1971 - Today saw the perennially youthful Evonne Goolagong Cawley defeat Margaret Court in the final at Wimbeldon.

1971 - Opposition leader Gough Whitlam lead a political delegation to China, becoming the first Western leader to visit there since the 1949 revolution.

1975 - Deputy Prime Minister Dr Jim Cairns resigned after misleading parliament over attempts to raise government loans overseas.

1978 - Having a hankering for the Cocos (Keeling) Islands, the Oz Govt made the owners - the Clunies-Ross family - an offer they couldn't refuse; accept the offer of $6,250,000 or get nothing under compulsory acquisition.
They accepted the cheque.

1991 - Reverend Fred Nile attempted to ban Mardi Gras in a notice of motion to the NSW Legislative Council.

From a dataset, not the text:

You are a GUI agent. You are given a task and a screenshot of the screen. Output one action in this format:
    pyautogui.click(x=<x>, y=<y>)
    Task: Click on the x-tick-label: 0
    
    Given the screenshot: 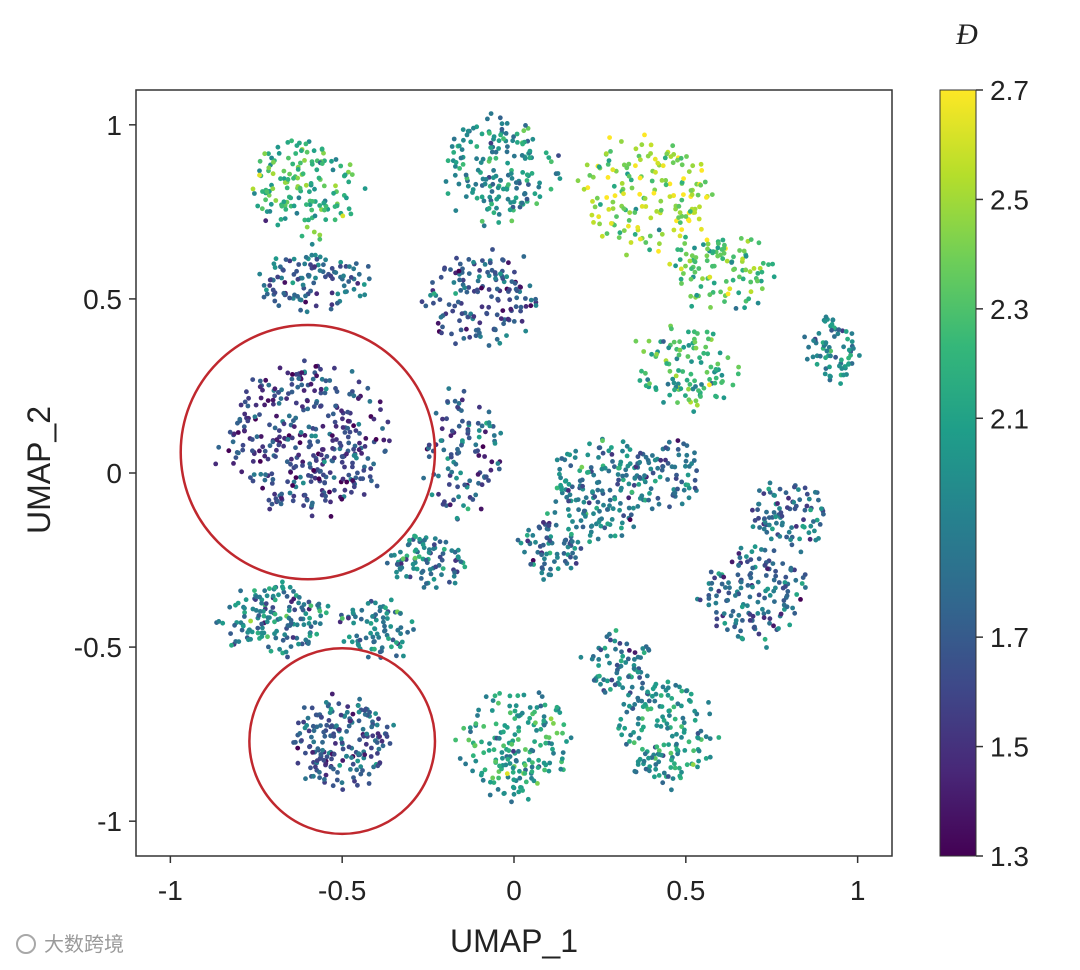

1993 - The Governor General, Bill Hayden launched the Australian Centre for Gay and Lesbian Research at University of Sydney.

1993 - War hero and saviour of many soldiers on the Burma-Thailand Railway, Sir Edward 'Weary' Dunlop, died in Melbourne, age 85.

2001 - Finally, proof  that Melbourne is the thinking centre of the universe - or just full of weird notions the rest of the world disproved centuries ago - the wheel was patented.
Now we're just waiting for the Govt to realise transport involves wheels on trains, as well as on cars...

2002 - Australian Federation of AIDS Organisations (AFAO) suggested that drug resistance, an increase in unprotected sex by gay men and a larger than ever viral pool is fuelling a second wave of the AIDS epidemic in Australia. AFAO was so concerned about what it described as Australia’s “faltering response” to the epidemic that it called for the urgent fast tracking of a new HIV/AIDS strategy.

2005 - Australia and New Zealand agreed on tough new measures to pressure Zimbabwe's President Robert Mugabe to respect human rights, including a sports ban and action against him in the International Criminal Court.

2007 - And we all sang "...she's leavin', she's leavin'..." as the Pasha Bulker was once more afloat and ready to scurry away from Nobby's Beach where she'd been stranded for 25 days.

2012 - Indonesian President Susilo Bambang Yudhoyono arrived in Australia as a political storm over people-smuggling raged.

2016 - A record number of 13 Aboriginal candidates ran for the federal election: Linda Burney (electorate: Barton, NSW), Ken Canning (Sydney, NSW), Pat Dodson, Jacqui Lambie (TAS), Sharlene Leroy-Dyer (Senate, NSW), Kerryanne Liddle (Senate, SA), Joanna Lindgren, Carol Martin, Malarndirri McCarthy (NT), Kado Muir, Tammy Solonec (Swan, WA), Shea Taylor (Senate, QLD), Ken Wyatt (Hasluck, WA).